Il s’agit d’un récit plein de sensibilité et on sent bien que les émotions de chacun des personnages sont développées et analysées avec une réelle passion et une intensité tout à fait singulière. Et ceci est d’autant plus impressionnant quand on sait qu’il s’agit de son premier roman !
Aussi, je ne peux que conseiller vivement ce livre à ceux qui ne lisent pas (ou peu) : il vous réconciliera sans aucun doute avec la lecture !
Sur le fond, « Le cœur cousu » aborde également différents thèmes.
Pour ma part, j’ai notamment retenu celui du jugement, de notre regard sur les autres, de ceux qui sont différents de nous. La famille Carasco est une famille singulière en bien des points. Et c’est cette singularité qui fera qu’ils ne seront jamais acceptés par les gens du village qui les regarderont toujours comme des gens différents, des sortes de « bêtes de foire » avec lesquelles il ne faut pas se lier.
Alors qu’au fond, les femmes de la famille n’ont pas choisi ces dons et ne font aucun mal à la population locale. Elles feront toujours face aux critiques avec dignité. C’est d’ailleurs cette dignité et cette force de caractère qui font des femmes de ce roman des personnages attachants.
Un autre thème que j’ai pu retenir est celui de la vision de l’homme et de la femme par l’auteur. En effet, il est incontestable que les hommes ont le mauvais rôle dans cette histoire. José, le mari de Frasquita, est présenté comme un homme égoïste et égocentrique qui perd tout ce qu’il possède au jeu, y compris sa propre femme. L’auteur dresse également un portrait plutôt noir et sombre de l’homme aux oliveraies. Enfin, Pedro, le seul fils de la famille, commet un méfait impardonnable à la fin de l’histoire.

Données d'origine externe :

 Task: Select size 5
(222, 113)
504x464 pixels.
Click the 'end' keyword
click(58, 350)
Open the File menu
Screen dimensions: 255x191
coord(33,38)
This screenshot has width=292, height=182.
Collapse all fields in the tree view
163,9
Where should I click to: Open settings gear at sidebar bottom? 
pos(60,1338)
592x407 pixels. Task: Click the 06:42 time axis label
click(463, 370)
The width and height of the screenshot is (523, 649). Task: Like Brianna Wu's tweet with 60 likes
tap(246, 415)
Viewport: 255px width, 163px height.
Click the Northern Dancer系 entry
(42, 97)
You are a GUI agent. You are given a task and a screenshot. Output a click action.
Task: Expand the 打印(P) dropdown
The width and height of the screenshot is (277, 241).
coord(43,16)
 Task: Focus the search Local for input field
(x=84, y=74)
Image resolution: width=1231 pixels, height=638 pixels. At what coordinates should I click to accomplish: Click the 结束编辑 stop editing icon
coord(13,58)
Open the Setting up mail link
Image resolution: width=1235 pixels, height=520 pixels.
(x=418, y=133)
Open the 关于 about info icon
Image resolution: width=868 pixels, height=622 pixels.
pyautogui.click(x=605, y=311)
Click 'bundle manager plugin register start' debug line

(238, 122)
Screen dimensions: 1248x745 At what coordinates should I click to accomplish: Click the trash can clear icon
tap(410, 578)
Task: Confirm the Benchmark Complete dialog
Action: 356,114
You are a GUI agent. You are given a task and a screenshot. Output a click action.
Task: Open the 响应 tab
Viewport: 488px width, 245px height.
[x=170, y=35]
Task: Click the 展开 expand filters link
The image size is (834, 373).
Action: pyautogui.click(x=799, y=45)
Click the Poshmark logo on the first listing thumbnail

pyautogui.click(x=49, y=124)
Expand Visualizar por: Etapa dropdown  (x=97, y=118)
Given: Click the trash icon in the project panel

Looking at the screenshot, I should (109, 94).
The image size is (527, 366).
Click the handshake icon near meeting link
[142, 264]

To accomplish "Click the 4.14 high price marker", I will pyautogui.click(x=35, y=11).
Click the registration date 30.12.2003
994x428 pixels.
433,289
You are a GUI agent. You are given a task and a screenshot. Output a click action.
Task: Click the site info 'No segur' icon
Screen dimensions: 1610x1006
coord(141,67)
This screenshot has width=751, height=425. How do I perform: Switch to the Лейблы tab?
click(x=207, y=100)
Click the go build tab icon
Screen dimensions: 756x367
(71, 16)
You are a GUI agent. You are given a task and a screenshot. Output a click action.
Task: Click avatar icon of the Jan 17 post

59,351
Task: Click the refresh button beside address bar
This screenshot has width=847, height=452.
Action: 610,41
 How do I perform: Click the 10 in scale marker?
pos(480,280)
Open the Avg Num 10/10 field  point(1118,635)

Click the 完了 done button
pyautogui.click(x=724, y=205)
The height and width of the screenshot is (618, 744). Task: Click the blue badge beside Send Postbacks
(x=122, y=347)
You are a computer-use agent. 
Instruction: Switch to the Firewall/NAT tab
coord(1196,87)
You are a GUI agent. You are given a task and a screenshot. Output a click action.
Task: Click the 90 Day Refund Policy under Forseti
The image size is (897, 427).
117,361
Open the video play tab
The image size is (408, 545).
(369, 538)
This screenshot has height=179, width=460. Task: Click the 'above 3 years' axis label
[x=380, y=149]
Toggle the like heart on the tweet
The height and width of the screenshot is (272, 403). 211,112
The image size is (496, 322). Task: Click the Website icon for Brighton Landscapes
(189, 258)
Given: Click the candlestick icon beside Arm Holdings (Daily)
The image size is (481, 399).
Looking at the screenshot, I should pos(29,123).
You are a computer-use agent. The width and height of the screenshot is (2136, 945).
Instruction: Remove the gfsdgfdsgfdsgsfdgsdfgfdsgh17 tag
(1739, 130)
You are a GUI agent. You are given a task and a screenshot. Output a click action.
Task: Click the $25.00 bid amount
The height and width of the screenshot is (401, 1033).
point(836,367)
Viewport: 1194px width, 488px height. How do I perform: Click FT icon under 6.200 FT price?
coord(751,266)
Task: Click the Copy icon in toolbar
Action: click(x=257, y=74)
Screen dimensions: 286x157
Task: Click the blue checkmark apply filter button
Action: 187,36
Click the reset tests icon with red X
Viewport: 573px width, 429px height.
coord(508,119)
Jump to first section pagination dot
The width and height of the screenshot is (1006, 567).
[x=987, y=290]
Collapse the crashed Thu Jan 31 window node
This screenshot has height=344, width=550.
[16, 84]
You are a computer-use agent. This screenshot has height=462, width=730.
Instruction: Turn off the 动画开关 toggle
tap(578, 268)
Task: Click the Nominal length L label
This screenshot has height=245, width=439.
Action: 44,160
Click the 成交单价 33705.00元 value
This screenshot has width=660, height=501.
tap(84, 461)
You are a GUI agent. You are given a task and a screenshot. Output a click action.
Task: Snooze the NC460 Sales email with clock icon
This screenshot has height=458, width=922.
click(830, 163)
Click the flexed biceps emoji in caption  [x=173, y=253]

La vision des femmes, en revanche, est totalement opposée et ce sont elles qui prennent toute la place dans le roman. L’auteure leur donne une dimension mystique voire même presque divine. Ainsi, les femmes sont perçues comme les gardiennes de la magie et des traditions séculaires telles un temple sur lequel les hommes pourraient se reposer (Frasquita s’occupe de son mari comme une mère s’occupe de son enfant). Ce sont elles qui guérissent ou qui accouchent, elles ont un véritable rôle maternel. Les hommes, quant à eux, se contentent de travailler et de se livrer bataille. Les femmes, au final, sont les gardiennes de la vie.
La conception de l’amour est également différente chez les hommes et les femmes. Si les hommes ne conçoivent l’amour qu’à travers le physique et la chair, les femmes, quant à elles, lui donnent une dimension spirituelle. L’acte sexuel, maintes fois évoqués par l’auteure, représentent pour les femmes une véritable communion avec leur partenaire, une manière de s’associer pour ne former plus qu’un. Contrairement aux hommes, les femmes éprouvent un désir qui les touche au plus profond de leur être.
Enfin, les enfants de Frasquita ont tous reçu un don qui encombrera plus ou moins leur vie. Je les trouve plutôt attachants dans leur ensemble. Ce qui m’a surtout plu, c’est leur pureté et leur authenticité car ils semblent exempts de tout vice. Une pureté qui leur a été très clairement transmises par la mère.
Finalement, l’histoire n’étant qu’un éternel recommencement, on se demande, lorsqu’on referme ce bouquin, s’il existe quelque part dans le monde une petite fille qui attend ; une petite fille qui attendrait avec impatience, elle aussi, d’ouvrir un beau jour sa boîte..
Et pour finir, une petite citation : « la mère la fait tourner sur elle-même, plusieurs fois. Plus de repères. Le sol se dérobe. Vertige. Les yeux cherchent, cherchent la lumière. S'échapper. Alors une voix s'élève dans la nuit. Pas celle de la mère. Une voix qui semble venir du cœur de la terre, une voix d'outre-tombe, et la voix, énorme, murmure, à la fois proche et lointaine, à la fois hors de Frasquita et sous sa peau, à la fois claire et sourde. La jeune fille devra tout répéter. Tout retenir. Elle n'a que quatre nuits pour engranger un savoir millénaire ».